Fact: When properly applied, tourniquets rarely cause permanent damage if left on for under 2 hours. Most limb loss results from delays in tourniquet use.
Reference: A study published in the Journal of Trauma and Acute Care Surgery found that among patients who had tourniquets applied for less than 2 hours, none experienced limb loss due to the tourniquet. Limb loss was associated with delays in tourniquet application.
Myth: Tourniquets are a last resort.
Fact: Tourniquets should be applied as early as possible to maximize survival and minimize blood loss.
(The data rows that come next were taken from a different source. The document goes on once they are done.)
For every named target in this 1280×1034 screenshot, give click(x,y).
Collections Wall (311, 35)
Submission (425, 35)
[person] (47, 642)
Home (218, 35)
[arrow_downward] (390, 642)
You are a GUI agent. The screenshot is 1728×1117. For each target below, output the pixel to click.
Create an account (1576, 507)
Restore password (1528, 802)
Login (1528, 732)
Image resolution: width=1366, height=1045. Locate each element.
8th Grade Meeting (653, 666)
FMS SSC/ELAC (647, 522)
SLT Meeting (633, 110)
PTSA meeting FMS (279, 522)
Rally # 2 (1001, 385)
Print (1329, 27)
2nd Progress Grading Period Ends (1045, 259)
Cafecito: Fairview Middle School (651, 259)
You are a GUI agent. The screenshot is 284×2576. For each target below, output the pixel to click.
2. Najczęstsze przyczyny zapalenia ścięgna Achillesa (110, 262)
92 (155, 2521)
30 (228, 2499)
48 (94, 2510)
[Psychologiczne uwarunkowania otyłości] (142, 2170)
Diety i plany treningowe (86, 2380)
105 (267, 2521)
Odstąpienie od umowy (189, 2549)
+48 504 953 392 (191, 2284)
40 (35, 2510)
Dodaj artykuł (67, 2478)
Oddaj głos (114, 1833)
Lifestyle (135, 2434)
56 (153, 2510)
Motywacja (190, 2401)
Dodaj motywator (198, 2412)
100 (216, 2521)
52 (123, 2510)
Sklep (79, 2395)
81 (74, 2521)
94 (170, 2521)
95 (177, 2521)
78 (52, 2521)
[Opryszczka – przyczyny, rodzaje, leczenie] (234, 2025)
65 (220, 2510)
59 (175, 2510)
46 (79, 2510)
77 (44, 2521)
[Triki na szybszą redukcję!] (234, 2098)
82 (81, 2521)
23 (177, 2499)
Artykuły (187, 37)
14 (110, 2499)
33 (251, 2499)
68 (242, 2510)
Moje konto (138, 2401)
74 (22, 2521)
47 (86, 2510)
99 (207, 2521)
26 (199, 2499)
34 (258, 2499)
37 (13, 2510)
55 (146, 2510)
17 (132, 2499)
Early use is now recommended in trauma guidelines.
Reference: The American College of Surgeons Committee on Trauma recommends "expeditious application of a tourniquet as first-line treatment for life-threatening external hemorrhage."
Myth: Tourniquets are difficult to apply.
Fact: New combat-style tourniquets are easy to use and effective at stopping arterial bleeding with 1 hand. They have become standard equipment for first responders.
Reference: A study in the Journal of Special Operations Medicine found that new combat application tourniquets (CATs) were easy to apply by untrained individuals, halting arterial bleeding in under 30 seconds.
Arterial tourniquets have been shown to save lives when applied correctly to extremities with severe arterial bleeding. Proper training and guidelines have helped dispel myths that previously limited their use. Today, tourniquets are considered an essential hemorrhage control tool.